В 1917 году Соединенные Штаты вступили в Первую мировую войну. Эмма и Беркман бросились в атаку. Они организовали «Лигу против мобилизации», провозгласив: «Мы против воинской повинности, потому что мы интернационалисты, антимилитаристы и выступаем против всех войн, которые ведут капиталистические правительства». Обоих арестовали, Эмму приговорили к двухлетнему тюремному заключению. А в 1919 году власти приняли решение об их депортации – – на этом настаивал тогдашний директор отдела расследований министерства юстиции и будущий шеф ФБР Джон Эдгар Гувер, называвший Гольдман и Беркмана «самыми опасными анархистами страны». Так они очутились на борту «Бьюфорда».…Приближалась русская граница. «Скоро мы должны были воочию увидеть революционную Россию. Я предпочла бы в одиночестве ступить на эту священную землю; мой восторг был слишком велик, и я боялась, что не смогу справиться со своими эмоциями», — вспоминала она позднее.
Разочарование не заставило себя ждать. Вместо воплощенного светлого будущего Эмма повсюду видела разруху, коррупцию и репрессии. Многие анархисты сидели по тюрьмам. Антибольшевистское Кронштадское восстание было жестоко подавлено практически у Эммы на глазах. «В революционный период не может быть никакой свободы слова», — заявил Эмме «хитрый азиат» Ленин. «Свобода слова, свобода прессы, духовные достижения столетий — что они значили для этого человека? Пуританин, он был уверен, что лишь его схема может спасти Россию. Те, кто служил его планам, были правы, другие мнения не допускались», — писала Эмма. «-- И его схема — действительно ли это была Революция?»
Два года спустя Беркман и Эмма вырвались из России. В Лондоне Гольдман шокировала две с лишним сотни поклонников-социалистов (среди них был писатель Герберт Уэллс и философ Бертран Рассел), поведав им об истинном лице советского правительства. И вскоре выпустила книгу под названием «Мое разочарование в России».
Летом 1936 года после мрачного телефонного разговора с Эммой Беркман выстрелил в себя. Примчавшись в Ниццу, Эмма успела застать друга в коме; он умер на следующий день. Смерть Беркмана окончательно подкосила Гольдман. Она еще нашла в себе силы поехать в Испанию, где началась гражданская война, и выступить с активной поддержкой испанских анархо-синдикалистов. То была ее лебединая песнь — после Испании Эмма уехала в Канаду и с пессимизмом наблюдала, как Европа готовится к войне.

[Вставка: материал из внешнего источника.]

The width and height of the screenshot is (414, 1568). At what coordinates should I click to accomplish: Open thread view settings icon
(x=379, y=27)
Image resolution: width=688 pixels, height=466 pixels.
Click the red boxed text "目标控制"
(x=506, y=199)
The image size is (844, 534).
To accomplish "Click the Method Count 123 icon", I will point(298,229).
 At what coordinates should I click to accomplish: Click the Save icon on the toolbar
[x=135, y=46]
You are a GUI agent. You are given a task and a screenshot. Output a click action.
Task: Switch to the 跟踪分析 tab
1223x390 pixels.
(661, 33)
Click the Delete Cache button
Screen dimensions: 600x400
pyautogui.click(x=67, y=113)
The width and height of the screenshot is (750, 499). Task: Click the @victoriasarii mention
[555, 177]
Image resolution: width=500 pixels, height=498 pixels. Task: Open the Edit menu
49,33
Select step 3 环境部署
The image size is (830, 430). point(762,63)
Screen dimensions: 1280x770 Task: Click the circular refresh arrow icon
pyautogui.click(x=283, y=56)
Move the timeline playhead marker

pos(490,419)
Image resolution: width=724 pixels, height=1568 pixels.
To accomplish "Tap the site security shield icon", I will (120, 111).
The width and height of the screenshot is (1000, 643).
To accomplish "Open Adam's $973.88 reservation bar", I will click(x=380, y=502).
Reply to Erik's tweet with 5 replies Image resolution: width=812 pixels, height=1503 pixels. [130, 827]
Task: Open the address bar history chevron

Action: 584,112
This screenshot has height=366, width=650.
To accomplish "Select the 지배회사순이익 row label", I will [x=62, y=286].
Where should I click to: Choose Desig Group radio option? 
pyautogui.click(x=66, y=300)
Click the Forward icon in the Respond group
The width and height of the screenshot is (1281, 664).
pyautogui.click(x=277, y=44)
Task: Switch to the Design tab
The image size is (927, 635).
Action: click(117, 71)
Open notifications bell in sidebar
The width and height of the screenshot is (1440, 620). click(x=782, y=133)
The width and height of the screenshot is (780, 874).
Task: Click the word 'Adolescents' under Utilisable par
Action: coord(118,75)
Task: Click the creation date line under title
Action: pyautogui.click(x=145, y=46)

«Как бы я ни презирала Гитлера, Муссолини, Сталина и Франко, я не поддержала бы войну против них и за демократии, ведь в конечном счете это те же фашисты под маской», — писала она в письме. Зимой 1940 года Эмма перенесла удар, результатом которого стал частичный паралич и потеря речи. «Подумайте только: Эмма, величайший оратор в Америке, не способна произнести ни слова», — сокрушался один из ее друзей. Умерла она 14 мая 1940 года; американские власти позволили захоронить ее прах в пригороде Чикаго. На могиле неукротимой Эммы, всю жизнь боровшейся за свободу, высечены слова: «Свобода не снизойдет к людям. Люди должны сами подняться к свободе».